**Problem set**
A - Summarize the article on critical illness cover in two sentences.
B - Using the article on critical illness cover, state whether each statement agrees with it, answering yes or no and quoting the words that decide it: (i) The series has already covered Income Protection. (ii) Insurers are likely to accept smokers for this cover. (iii) The article presents this cover as suitable for every customer.
C - Carry on writing the article on critical illness cover, starting after its last sentence.

=== Quoted passage ===

The thought of being asked deeply personal health questions can be daunting for some customers. But, who better to trust with this information than you (their adviser)? You already have copies of their bank statements and payslips, you’re the gatekeeper of their wealth secrets, so why not their health too? Striking up a conversation with a client to find out if they have thought about how they would manage in the event they are unable to work due to a diagnosis of a serious illness might not be something any adviser looks forward to doing, but it is nonetheless essential your customers have at least some contingency planning in place. And the only way they can do that is if they are aware of what their options are for managing their finances and benefitting from some kind of support. This is where protection insurance comes into your discussion.
So far in this series where we have examined the different types of protection insurance policies currently dominating the market we’ve covered Family Income Benefit, Life Insurance and Income Protection, so now it’s time for Critical Illness Cover (CIC). With recent figures suggesting 1 in every 2 people with likely be diagnosed with cancer at some point in their life, no adviser can afford to leave their customers unprotected and without the proper policies in place. Find out all you need to know about critical illness cover and what you can do to help your customers gain a better understanding of just how essential this type of insurance actually is.
Who Can Benefit From Critical Illness Cover?
Modern research doesn’t make for great reading as we’re constantly told of the rising number of cases of serious ailments such as cancer and various auto-immune diseases. However, it has led to an uptick in the number of UK residents who feel the need to comb through their options when it comes to the various protection solutions. Whilst Critical Illness Cover (CIC) can be a fantastic product for some customers, it’s important to point out that this product isn’t for everyone. It’s very unlikely that customers with existing health problems, those with a family history of serious illness, smokers or those who take part in extreme sports will be accepted by insurers. It’s also important to be aware of exclusions that would rule out your customers.
But by knowing your customers well, you can build up a picture of whether this policy could benefit them and their families and which illnesses they’d want to be covered for. These parameters can help make it easier to identify who the product can really offer value to.

=== Dataset extract ===

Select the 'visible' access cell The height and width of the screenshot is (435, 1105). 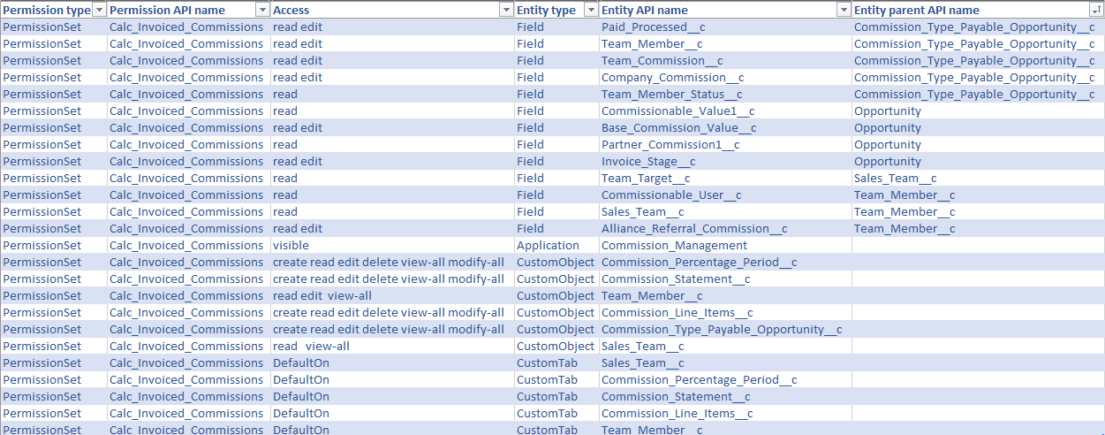pyautogui.click(x=291, y=245)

===

**Answers per task**
A - The article urges advisers to talk with clients about how they would manage if a serious illness left them unable to work, and it presents Critical Illness Cover as the next policy in a series on protection insurance. It notes that rising rates of illnesses such as cancer have made more people review their options, but it warns that the cover is not for everyone and that knowing customers well helps show who would benefit.

B -
(i) Yes: "we’ve covered Family Income Benefit, Life Insurance and Income Protection"
(ii) No: "It’s very unlikely that customers with existing health problems, those with a family history of serious illness, smokers or those who take part in extreme sports will be accepted by insurers."
(iii) No: "it’s important to point out that this product isn’t for everyone"

C -
Customers may benefit from having CIC in place if they:
- Have dependents, financial commitments and they heavily depend on their income
- Are a single homeowner and don’t have a partner to help share financial commitments
- Haven’t got access to a benefits package from their employer or are self-employed
- Don’t have savings to help act as a buffer if needed
Honesty is Key
A common preconception held by some customers is that insurers won’t actually pay out when they come to filing their claims, which would ultimately mean that their insurance and their paid premiums amount to nothing. As an adviser, it’s your responsibility to quell these concerns and support your customers in coming to an understanding so that all parties can move forward in a manner that is honest and cooperative. It is absolutely worth noting however that one of the primary causes for pay-outs not being authorised is due to essential information being omitted from a client’s application. For example, if a customer has stated on their form that they don’t smoke but then submit a claim for lung cancer this can be cause for suspicion and may then go against the insurer’s policy for sanctioned pay-outs. Make sure your customers are aware of any terms and conditions such as particular illnesses which go against their policies.
The Golden Thread
Trust and honesty are the golden thread when thinking about this policy type. The relationships you build with your customers really shine here. Customers need to trust you with their most personal information, and they need to make sure they’re honest when answering questions about their health. In making sure customers understand the consequences of not declaring existing conditions, i.e. their policy being invalid, advisers can secure good outcomes for them and put their needs at the forefront.